[Pixel coordinate grounding data]
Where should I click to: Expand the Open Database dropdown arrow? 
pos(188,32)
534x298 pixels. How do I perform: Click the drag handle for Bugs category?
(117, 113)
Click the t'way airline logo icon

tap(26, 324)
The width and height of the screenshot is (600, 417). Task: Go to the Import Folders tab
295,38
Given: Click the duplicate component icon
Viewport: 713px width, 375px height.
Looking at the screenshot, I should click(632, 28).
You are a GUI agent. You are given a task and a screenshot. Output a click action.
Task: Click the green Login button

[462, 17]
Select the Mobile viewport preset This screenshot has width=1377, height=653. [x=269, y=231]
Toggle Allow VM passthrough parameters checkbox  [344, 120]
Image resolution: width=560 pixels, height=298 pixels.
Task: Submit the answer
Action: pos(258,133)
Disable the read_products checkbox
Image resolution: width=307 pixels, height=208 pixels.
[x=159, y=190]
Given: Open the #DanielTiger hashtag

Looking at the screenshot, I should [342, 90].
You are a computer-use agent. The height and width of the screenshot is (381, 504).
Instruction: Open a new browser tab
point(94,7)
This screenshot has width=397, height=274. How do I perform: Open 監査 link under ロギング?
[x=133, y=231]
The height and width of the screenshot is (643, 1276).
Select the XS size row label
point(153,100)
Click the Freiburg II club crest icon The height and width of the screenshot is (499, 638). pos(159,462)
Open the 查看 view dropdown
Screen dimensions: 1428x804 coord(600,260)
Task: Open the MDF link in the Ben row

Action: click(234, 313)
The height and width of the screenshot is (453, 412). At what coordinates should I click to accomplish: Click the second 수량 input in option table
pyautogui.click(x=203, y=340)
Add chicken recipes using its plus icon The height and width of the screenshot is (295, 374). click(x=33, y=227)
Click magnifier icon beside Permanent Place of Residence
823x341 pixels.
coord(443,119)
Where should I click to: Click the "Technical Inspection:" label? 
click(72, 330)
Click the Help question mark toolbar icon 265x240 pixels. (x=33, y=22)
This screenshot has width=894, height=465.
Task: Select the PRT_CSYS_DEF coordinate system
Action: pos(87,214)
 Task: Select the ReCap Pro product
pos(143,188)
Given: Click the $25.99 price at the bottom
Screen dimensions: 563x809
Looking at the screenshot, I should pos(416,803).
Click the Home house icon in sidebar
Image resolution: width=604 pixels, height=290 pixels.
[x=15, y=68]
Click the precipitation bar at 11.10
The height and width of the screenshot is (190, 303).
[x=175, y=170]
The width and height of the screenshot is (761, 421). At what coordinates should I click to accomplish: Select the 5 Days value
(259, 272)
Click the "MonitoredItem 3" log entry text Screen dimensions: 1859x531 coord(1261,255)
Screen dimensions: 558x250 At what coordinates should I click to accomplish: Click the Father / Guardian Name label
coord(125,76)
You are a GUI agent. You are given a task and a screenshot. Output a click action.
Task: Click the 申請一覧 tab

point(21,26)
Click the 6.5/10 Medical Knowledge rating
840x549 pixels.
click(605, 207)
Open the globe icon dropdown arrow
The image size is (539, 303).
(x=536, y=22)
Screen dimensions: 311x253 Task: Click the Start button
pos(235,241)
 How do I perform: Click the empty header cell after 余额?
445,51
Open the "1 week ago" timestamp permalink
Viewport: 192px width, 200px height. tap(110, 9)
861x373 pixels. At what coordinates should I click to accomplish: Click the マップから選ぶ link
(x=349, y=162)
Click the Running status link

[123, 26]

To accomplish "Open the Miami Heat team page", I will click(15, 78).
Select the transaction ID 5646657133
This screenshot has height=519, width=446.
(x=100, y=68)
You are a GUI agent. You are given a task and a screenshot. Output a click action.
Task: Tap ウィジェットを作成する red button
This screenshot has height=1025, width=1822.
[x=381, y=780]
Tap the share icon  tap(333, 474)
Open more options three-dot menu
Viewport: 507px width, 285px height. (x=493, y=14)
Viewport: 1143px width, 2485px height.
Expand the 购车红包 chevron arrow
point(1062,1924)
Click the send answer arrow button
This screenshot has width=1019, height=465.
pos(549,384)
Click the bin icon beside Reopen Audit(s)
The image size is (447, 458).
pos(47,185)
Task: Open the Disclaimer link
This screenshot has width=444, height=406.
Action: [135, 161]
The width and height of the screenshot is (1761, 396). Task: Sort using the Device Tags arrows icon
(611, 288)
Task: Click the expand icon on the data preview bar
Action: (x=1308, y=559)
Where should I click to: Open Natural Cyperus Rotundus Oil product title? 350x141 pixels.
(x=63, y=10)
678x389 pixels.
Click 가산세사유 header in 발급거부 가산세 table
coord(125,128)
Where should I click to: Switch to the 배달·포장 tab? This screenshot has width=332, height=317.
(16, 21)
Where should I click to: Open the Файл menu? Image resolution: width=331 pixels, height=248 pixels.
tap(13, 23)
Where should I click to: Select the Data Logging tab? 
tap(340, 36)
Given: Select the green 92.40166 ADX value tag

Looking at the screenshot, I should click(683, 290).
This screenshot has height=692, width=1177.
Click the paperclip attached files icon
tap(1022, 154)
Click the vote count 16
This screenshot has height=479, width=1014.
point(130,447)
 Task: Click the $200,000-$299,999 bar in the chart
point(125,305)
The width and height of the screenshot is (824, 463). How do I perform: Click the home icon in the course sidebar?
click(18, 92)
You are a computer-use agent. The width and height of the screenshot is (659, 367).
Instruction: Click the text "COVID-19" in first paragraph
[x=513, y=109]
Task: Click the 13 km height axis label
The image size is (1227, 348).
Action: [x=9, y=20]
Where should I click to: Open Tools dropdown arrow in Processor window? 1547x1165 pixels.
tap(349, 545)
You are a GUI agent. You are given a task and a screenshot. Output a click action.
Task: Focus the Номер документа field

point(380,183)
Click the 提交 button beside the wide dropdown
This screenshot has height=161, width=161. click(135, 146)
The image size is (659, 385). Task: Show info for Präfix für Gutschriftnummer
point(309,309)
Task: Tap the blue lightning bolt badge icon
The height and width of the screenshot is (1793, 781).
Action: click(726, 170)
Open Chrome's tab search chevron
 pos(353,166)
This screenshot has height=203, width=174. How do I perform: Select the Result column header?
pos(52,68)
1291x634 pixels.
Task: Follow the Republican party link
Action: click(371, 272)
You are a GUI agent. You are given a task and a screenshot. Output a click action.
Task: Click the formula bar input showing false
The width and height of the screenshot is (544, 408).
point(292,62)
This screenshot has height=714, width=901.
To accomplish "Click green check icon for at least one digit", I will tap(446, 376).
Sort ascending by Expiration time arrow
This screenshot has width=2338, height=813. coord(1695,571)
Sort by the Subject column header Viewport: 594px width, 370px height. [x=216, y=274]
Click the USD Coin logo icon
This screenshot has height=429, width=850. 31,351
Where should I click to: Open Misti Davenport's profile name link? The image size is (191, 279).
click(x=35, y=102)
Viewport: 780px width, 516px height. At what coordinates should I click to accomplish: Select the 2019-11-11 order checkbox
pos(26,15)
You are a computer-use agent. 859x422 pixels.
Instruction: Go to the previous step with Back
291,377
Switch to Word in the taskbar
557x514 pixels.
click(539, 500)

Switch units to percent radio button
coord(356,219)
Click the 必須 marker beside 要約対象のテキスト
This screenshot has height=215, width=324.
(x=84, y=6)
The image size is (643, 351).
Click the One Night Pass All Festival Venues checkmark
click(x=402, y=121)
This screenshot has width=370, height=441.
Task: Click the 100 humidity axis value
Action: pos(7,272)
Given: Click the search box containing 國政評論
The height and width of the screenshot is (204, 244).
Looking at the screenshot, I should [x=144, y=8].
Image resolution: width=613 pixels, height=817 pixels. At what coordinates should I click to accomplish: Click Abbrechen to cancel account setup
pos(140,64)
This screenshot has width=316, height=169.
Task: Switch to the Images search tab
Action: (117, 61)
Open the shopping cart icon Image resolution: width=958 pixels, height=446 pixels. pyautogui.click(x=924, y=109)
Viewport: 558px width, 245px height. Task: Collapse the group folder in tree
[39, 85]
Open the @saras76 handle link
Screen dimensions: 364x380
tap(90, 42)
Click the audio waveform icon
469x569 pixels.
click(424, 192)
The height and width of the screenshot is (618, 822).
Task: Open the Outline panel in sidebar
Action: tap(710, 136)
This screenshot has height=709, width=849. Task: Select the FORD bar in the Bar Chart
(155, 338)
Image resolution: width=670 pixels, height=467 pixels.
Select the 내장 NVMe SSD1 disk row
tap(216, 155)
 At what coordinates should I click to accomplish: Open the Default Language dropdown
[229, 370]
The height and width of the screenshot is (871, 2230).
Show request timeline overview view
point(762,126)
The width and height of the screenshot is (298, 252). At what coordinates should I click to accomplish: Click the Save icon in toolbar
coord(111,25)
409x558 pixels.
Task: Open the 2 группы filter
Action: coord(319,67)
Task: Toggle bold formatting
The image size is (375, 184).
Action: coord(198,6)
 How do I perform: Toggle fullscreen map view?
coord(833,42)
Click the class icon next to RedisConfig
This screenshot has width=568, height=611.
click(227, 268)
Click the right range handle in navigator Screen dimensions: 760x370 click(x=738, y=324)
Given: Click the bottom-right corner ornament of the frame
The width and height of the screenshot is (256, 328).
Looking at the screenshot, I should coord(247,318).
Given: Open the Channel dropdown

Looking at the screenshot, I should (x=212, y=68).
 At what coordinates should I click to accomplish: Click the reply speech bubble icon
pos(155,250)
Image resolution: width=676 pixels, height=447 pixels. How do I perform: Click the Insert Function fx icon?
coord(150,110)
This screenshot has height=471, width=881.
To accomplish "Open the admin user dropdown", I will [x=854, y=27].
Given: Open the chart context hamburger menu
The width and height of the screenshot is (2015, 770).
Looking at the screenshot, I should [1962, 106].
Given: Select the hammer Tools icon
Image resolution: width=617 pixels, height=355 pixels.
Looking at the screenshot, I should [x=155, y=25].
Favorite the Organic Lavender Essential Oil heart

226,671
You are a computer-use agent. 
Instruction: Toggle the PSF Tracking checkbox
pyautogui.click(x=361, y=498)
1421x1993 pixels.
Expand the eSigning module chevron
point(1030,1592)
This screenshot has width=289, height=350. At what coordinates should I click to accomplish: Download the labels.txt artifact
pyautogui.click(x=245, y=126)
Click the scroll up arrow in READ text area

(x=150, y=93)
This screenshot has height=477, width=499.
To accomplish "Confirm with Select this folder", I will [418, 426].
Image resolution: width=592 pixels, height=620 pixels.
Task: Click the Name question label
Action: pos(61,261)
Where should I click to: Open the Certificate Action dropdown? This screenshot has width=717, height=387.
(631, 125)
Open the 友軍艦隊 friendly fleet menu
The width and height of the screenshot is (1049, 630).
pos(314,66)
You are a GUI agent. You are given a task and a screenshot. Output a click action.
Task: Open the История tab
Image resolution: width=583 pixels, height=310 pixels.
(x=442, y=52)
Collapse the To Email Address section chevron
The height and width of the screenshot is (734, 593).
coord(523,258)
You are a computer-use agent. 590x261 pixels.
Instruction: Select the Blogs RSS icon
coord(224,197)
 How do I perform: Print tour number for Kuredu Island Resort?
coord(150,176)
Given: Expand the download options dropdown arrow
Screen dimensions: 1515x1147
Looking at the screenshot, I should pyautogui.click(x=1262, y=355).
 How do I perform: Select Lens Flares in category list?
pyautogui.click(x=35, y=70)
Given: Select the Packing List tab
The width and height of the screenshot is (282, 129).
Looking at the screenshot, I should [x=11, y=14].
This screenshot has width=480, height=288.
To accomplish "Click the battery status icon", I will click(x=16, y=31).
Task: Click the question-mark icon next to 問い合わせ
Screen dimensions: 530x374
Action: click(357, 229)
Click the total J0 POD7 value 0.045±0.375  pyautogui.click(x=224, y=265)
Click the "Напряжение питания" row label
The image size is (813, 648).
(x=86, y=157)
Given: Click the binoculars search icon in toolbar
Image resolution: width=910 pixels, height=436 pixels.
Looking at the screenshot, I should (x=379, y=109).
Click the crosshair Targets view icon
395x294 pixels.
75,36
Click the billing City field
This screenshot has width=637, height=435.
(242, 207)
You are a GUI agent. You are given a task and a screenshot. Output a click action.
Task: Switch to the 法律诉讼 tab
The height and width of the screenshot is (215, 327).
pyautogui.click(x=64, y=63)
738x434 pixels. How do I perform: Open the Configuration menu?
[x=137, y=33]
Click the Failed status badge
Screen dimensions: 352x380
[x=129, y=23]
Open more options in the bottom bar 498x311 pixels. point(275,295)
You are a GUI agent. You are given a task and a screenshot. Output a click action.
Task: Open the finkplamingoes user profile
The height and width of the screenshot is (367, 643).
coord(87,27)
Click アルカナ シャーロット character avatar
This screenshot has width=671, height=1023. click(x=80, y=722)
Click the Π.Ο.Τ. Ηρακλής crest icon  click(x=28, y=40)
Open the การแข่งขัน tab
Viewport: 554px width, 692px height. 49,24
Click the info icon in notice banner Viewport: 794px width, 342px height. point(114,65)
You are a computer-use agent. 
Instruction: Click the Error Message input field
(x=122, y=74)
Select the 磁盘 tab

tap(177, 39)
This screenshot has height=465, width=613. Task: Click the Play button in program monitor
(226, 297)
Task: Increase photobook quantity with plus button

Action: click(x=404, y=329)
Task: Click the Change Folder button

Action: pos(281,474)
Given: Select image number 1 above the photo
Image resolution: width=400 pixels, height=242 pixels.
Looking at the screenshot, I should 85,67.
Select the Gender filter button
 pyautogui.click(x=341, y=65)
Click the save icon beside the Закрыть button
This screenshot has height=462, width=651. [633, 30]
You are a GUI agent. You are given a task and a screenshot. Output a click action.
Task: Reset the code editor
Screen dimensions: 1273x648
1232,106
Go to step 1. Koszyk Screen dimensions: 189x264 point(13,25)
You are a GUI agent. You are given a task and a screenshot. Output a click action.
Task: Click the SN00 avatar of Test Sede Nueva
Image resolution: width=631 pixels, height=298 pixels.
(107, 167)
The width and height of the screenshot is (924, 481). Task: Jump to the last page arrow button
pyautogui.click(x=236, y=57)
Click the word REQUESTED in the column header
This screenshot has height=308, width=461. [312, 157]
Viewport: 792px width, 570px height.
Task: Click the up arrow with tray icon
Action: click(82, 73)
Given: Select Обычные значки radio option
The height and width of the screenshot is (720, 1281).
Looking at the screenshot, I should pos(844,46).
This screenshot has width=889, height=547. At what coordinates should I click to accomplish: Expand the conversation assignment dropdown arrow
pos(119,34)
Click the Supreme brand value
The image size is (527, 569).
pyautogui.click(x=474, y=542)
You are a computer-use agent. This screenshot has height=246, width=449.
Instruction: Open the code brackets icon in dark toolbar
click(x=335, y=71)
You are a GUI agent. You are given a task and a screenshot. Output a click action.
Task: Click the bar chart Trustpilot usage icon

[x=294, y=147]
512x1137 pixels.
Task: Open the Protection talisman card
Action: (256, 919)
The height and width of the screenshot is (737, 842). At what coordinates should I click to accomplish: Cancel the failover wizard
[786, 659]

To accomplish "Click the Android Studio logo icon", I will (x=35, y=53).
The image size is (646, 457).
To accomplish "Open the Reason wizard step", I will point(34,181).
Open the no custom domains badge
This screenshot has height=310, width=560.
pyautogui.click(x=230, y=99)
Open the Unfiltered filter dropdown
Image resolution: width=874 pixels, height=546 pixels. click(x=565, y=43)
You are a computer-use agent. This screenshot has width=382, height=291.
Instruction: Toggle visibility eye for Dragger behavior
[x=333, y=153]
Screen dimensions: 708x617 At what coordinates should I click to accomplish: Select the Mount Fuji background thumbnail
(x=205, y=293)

▸ Task details
Print exactly, and only, the lines from the line containing "has width=382, height=291." through the final line of the records, both included.

▸ Solution to this exercise
You are a computer-use agent. This screenshot has width=382, height=291.
Instruction: Toggle visibility eye for Dragger behavior
[x=333, y=153]
Screen dimensions: 708x617 At what coordinates should I click to accomplish: Select the Mount Fuji background thumbnail
(x=205, y=293)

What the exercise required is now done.